PRAG, Samstag, der 17. Oktober 2009
Kilian Kirchgeßner

Die Prager Journalisten und der Lissabon-Vertrag

Ausnahmsweise blickt ganz Europa angestrengt nach Tschechien, und die Journalisten-Kollegen hier vor Ort sind etwas ratlos angesichts der Geschehnisse: Präsident Václav Klaus will den Lissabon-Vertrag nicht unterschreiben und erfindet stetig neue Finten, um einer Unterschrift auszuweichen. Wenn er sich weiterhin weigert, könnte er im Alleingang das Vertragswerk verhindern, das Diplomaten aus 27 Ländern in jahrelanger Kleinarbeit ausgehandelt haben.

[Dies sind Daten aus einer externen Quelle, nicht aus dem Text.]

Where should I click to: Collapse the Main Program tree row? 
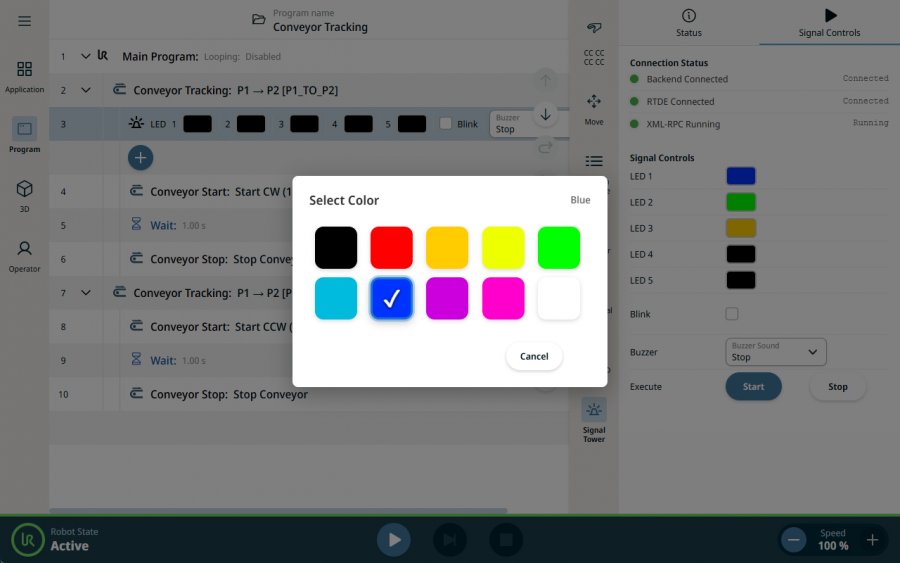point(86,57)
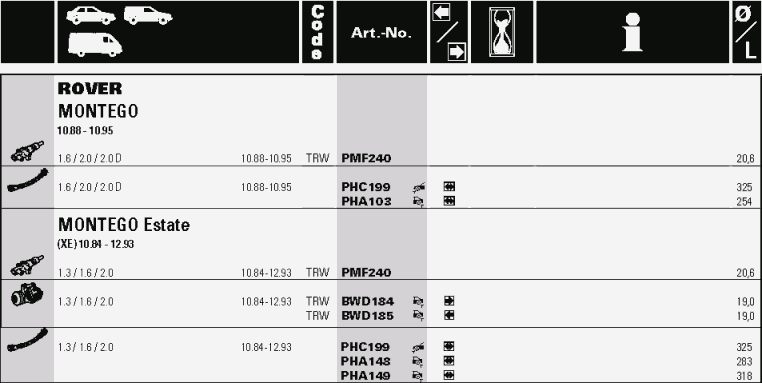Click the information header icon

tap(633, 32)
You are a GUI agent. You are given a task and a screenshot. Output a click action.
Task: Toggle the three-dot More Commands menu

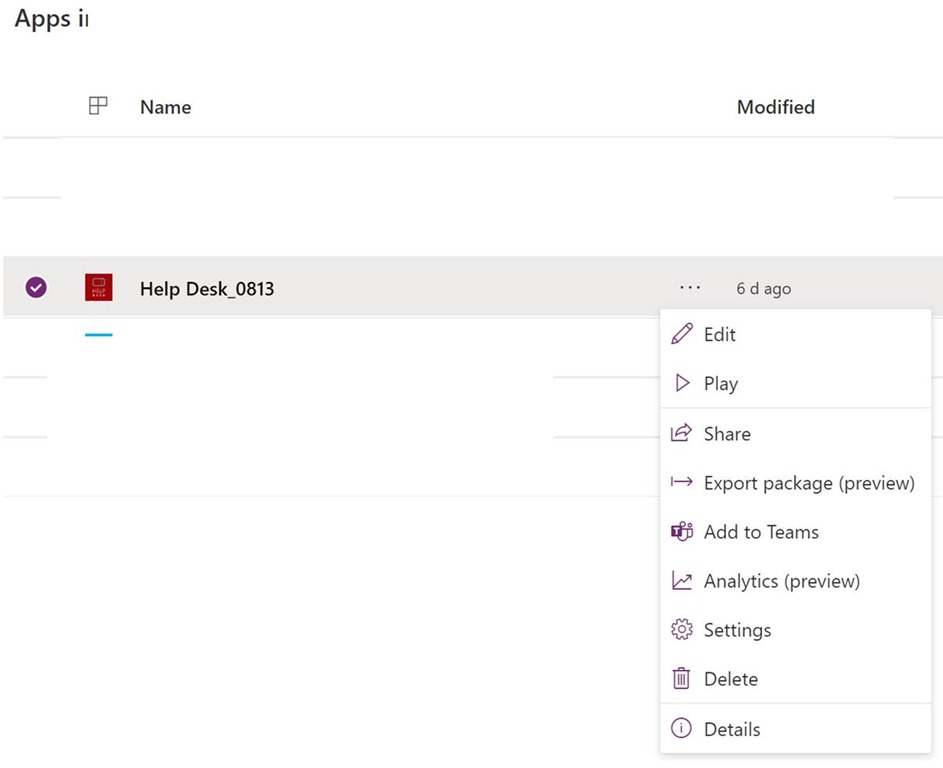pos(690,288)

Das Problem für die Journalisten: Niemand weiß, wie es jetzt in Tschechien weitergeht. Ratlosigkeit durchzieht ihre Kommentare, hilflos zeichnen sie Szenarien von einer Absetzung des Präsidenten bis hin zum Austritt Tschechiens aus der EU. Es kommt alles nur auf einen Mann an – und der schweigt eisern, was bei Václav Klaus selten genug vorkommt.

In dieser allgemeinen Suche nach Indizien hat jetzt ausgerechnet eine britische Zeitung für Furore gesorgt: Die Times berichtete, der Präsident habe am Rande eines Pferderennens im böhmischen Ort Pardubice gesagt, er werde Lissabon nie unterschreiben. Das Problem dabei: Niemand anders hat diesen Satz gehört.

So brachte es also der englische Journalist zu plötzlicher Berühmtheit in Tschechien: Das Fernsehen schaltete zu ihm, alle Zeitungen zitierten ihn – und er musste gestehen, dass er den Satz nicht selbst gehört habe, sondern dass er ihm von einem verlässlichen Informanten zugetragen worden sei. Und den dürfe er natürlich nicht verraten.

Die Geschichte um die vermeintlich sensationelle Meldung der Times wird in den tschechischen Medien ausführlich breitgetreten. Aussagekraft hat sie indes nicht, weil der Wahrheitsgehalt zumindest fragwürdig ist. Sie zeigt nur, wie aufgewühlt die Journalisten hier sind – und wie bereitwillig sich manche an den dünnsten Strohhalm klammern, um ein unlösbares Rätsel doch zu lösen.